* Ban adds to mounting problems in Colombia’s coal industry
* Fenoco railway moves up to 160,000 tonnes of coal per day
BOGOTA, Feb 9 (Reuters) - Colombia’s top coal railway, Fenoco, will comply with a ban on nighttime trains issued by a regional environmental authority to reduce noise, the company said late on Friday.
The announcement adds to problems that have forced top producers at the South American country to shut down shipments from the world’s fourth-largest coal exporter, sending global prices rising.
On Dec. 10, the Regional Autonomous Corporation of Cesar, which oversees environmental issues in Colombia’s top coal producing region, ordered Fenoco to stop running trains near populated areas between 10:30 p.m. and 4:30 a.m. so residents’ sleep would not be disturbed.
“The company will abide by and respect the measure, and will proceed, as of today, February 8, 2013, to stop the movement of trains during the night in the Cesar region, as ordered by said administrative decision,” Fenoco said in a statement.
A government source told Reuters late last year that if the order were implemented, Colombia’s coal exports would fall by 23 million tonnes per year and it would cost the Andean country some $470 million annually in royalties.

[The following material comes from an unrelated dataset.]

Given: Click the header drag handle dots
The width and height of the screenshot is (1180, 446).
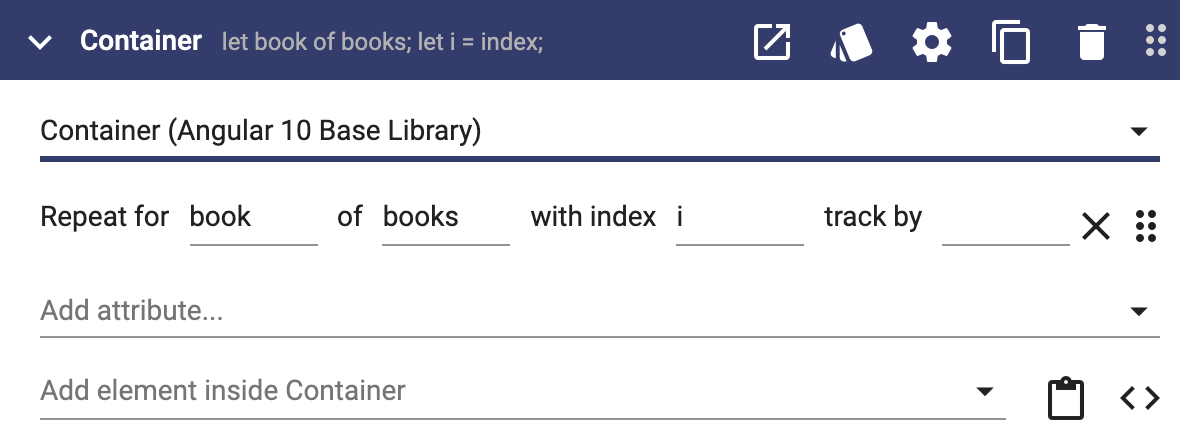Looking at the screenshot, I should point(1156,41).
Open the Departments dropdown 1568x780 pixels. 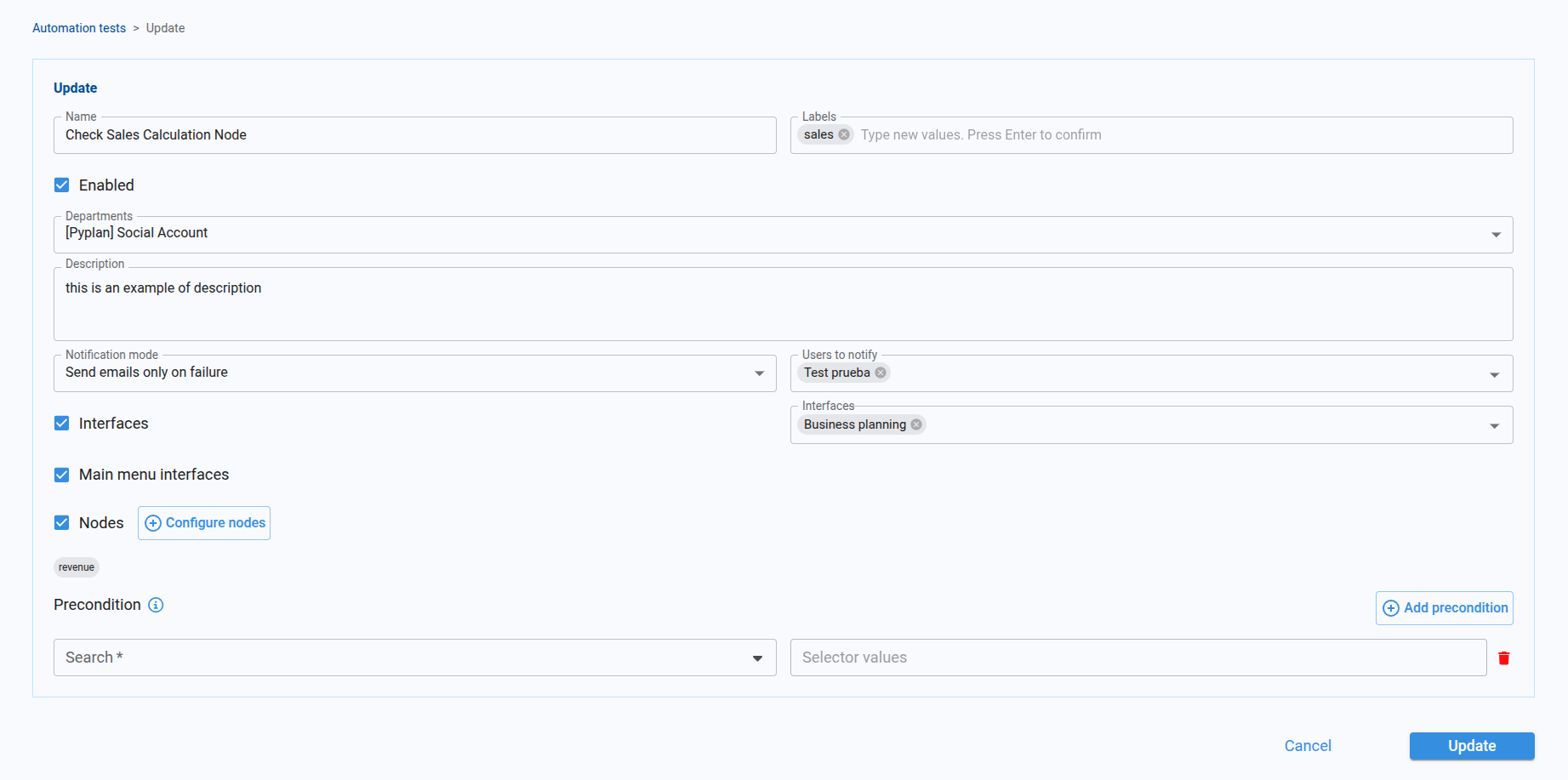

Fenoco transports up to 160,000 tonnes daily, according to the company.
Fenoco’s shareholders include Glencore International Plc’s Prodeco unit, Drummond and Goldman Sachs Group Inc.
Colombia’s mining sector has been hit in recent months by a spate of labor disputes, delays in environmental permits and a rise in guerrilla attacks against installations.
In the first strike in almost two decades at Cerrejon, Colombia’s largest coal exporter, workers walked off the job earlier this week to demand higher wages and more benefits.
Cerrejon - a joint venture between BHP Billiton, Anglo American and Xstrata - produced 34.6 million tonnes of coal last year and exported 32.8 million tonnes.
On Wednesday, Colombia’s National Environmental Licensing Authority suspended loading at Drummond’s port after a coal barge nearly sank in bad weather last month. The suspension will be lifted once Drummond presents a contingency plan.
A source close to the company on Thursday said that operations would likely be up and running in seven to ten days.
In total, about 85 percent of Colombia’s daily coal output is shut as a result of the problems at Cerrejon and Drummond as well as at a mine owned by a Goldman Sachs affiliate, according to calculations by Reuters and industry sources.
The problems at Cerrejon and Drummond’s port sent global prices rising on Friday.